Dataset entries:
= Beginning of Section =

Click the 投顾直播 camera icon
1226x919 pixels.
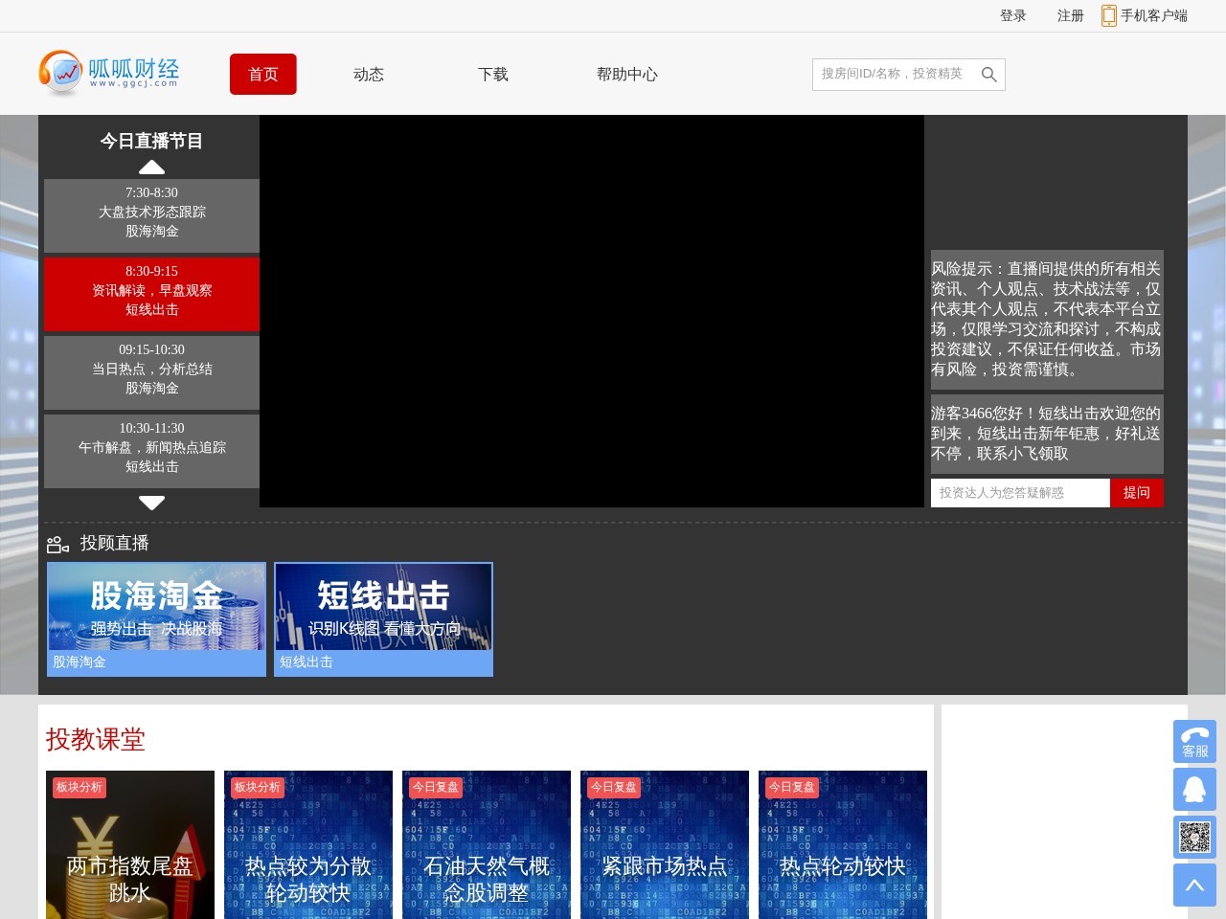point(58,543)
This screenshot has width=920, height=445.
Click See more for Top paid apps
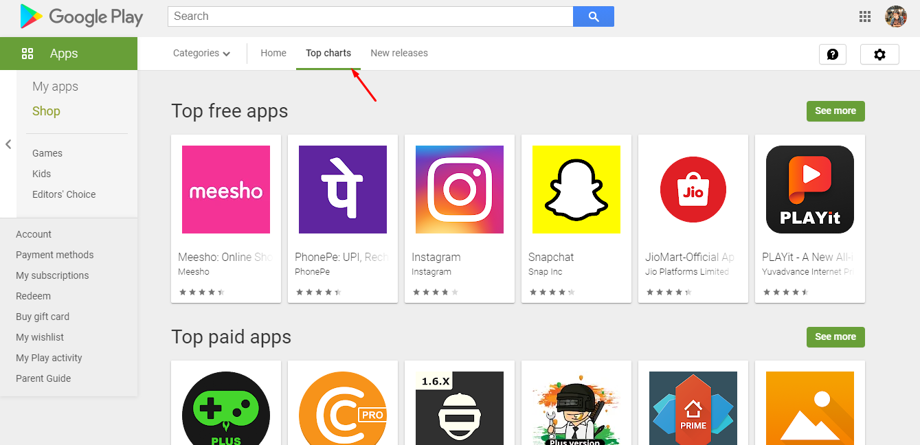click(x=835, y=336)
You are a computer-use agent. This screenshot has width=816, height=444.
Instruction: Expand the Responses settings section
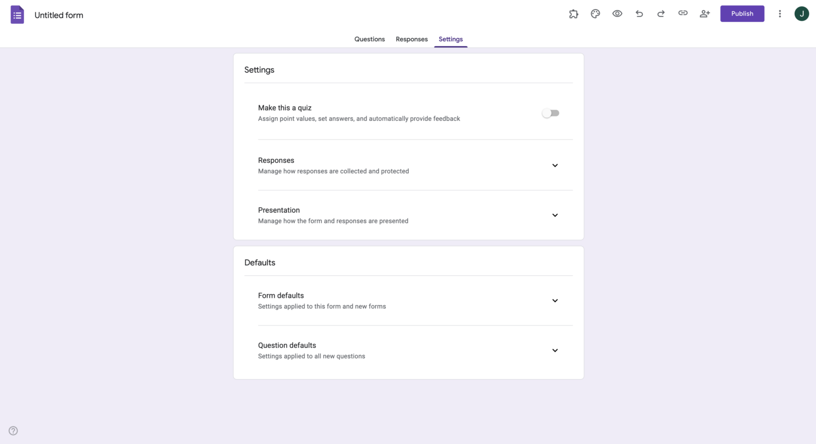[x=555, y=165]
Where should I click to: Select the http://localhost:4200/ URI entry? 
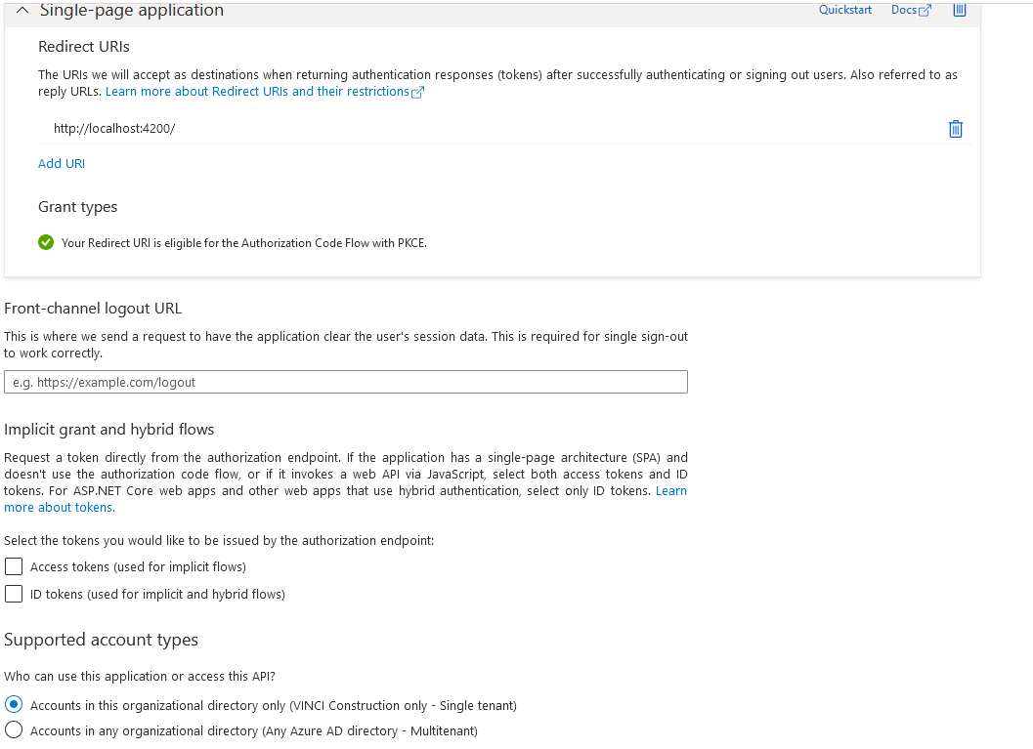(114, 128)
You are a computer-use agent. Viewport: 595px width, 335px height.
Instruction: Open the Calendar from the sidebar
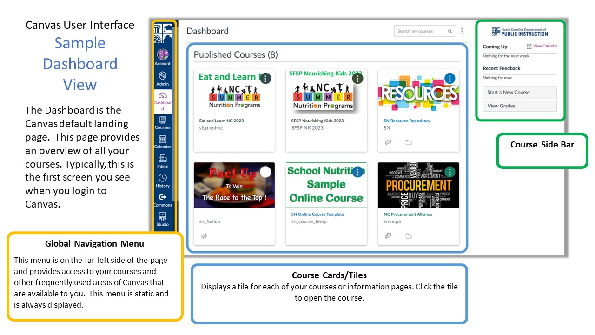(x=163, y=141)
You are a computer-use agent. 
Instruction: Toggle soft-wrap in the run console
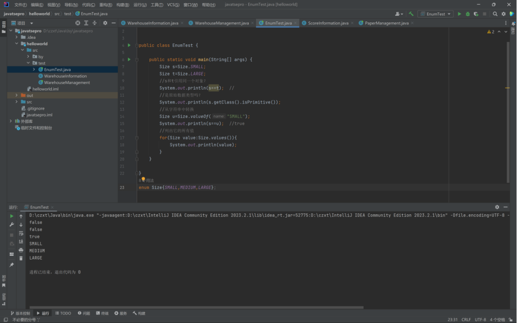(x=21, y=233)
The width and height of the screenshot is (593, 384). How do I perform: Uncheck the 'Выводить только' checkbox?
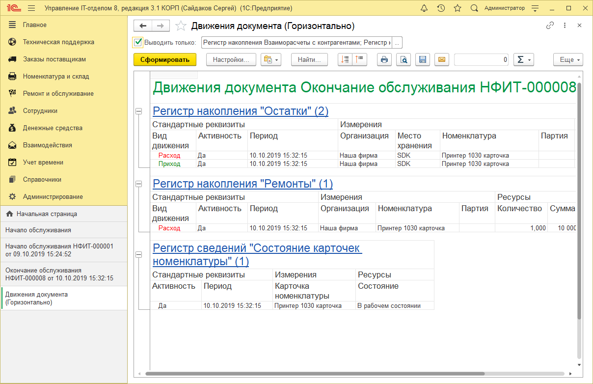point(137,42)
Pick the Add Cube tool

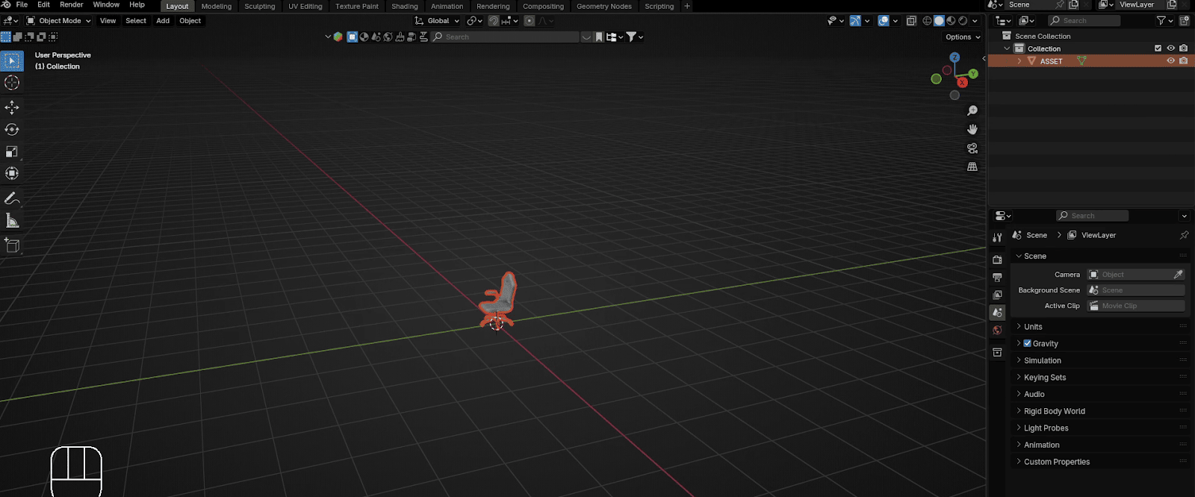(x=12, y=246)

= End of Section =

WHAT IS REQUIRED:
Give back all the data exactly, minus pictures.

OUTPUT:
Click the 投顾直播 camera icon
1226x919 pixels.
point(58,543)
This screenshot has width=920, height=445.
Click See more for Top paid apps
click(x=835, y=336)
You are a computer-use agent. This screenshot has width=816, height=444.
Instruction: Expand the Responses settings section
[x=555, y=165]
Where should I click to: Select the http://localhost:4200/ URI entry? 
(114, 128)
You are a computer-use agent. Viewport: 595px width, 335px height.
Instruction: Open the Calendar from the sidebar
(x=163, y=141)
You are a computer-use agent. 
Instruction: Toggle soft-wrap in the run console
(x=21, y=233)
The width and height of the screenshot is (593, 384). How do I perform: Uncheck the 'Выводить только' checkbox?
point(137,42)
Pick the Add Cube tool

(x=12, y=246)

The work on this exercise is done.